VOTRE TÂCHE:
Répondez à ces questions à l'aide de l'extrait sur l'opéra ci-dessous :
1. À quelle période l'opéra était-il notoirement en crise ?
2. Quel philosophe est cité, et sur qui portent ses digressions ?
3. Quelle compagnie est nommée ?

Un opéra à Wall Street: saisissant

La roue tourne. Et elle tourne très vite. Dans le dernier quart du XXe siècle, l’opéra était notoirement en crise. Question de hiatus entre un art foncièrement mélodique, des recherches sur l’expression vocale, mais aussi un objectif de rupture dont les complexes tenants et aboutissants dépassent le cadre de cet article. Parmi ces tenants, on peut cependant avancer que rompre avec les modèles, être à l’avant-garde, c’était aussi d’une certaine manière se targuer d’être incompris, voire incompréhensible.
En poussant le bouchon plus loin, se couper du public devenait une sorte de gage de « génie supposé ». Ce sont en gros les termes du philosophe Luc Ferry dans le cadre de quelques fines digressions sur Nietzsche, et j’avoue volontiers que, lors de certaines soirées de la compagnie Chants libres, je m’adonne à songer à Luc Ferry.

DONNÉES BRUTES:

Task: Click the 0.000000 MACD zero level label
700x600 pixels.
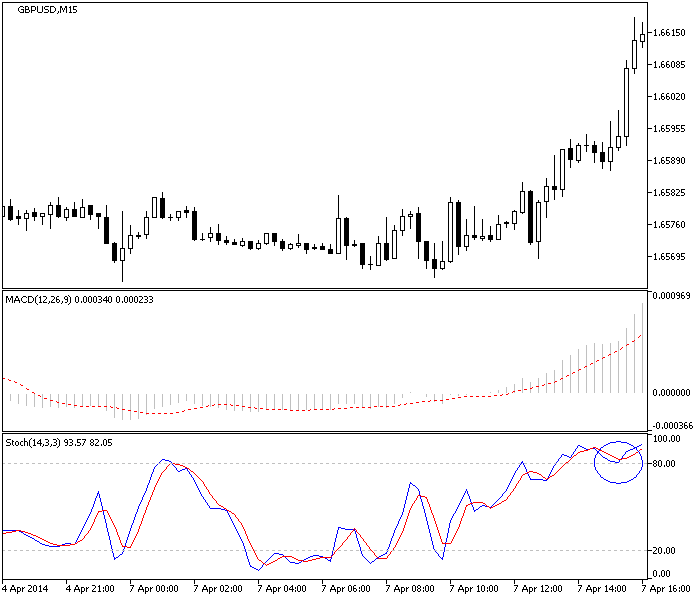Action: [672, 392]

CORRIGÉ:
1. Dans le dernier quart du XXe siècle.
2. Luc Ferry ; ses digressions portent sur Nietzsche.
3. La compagnie Chants libres.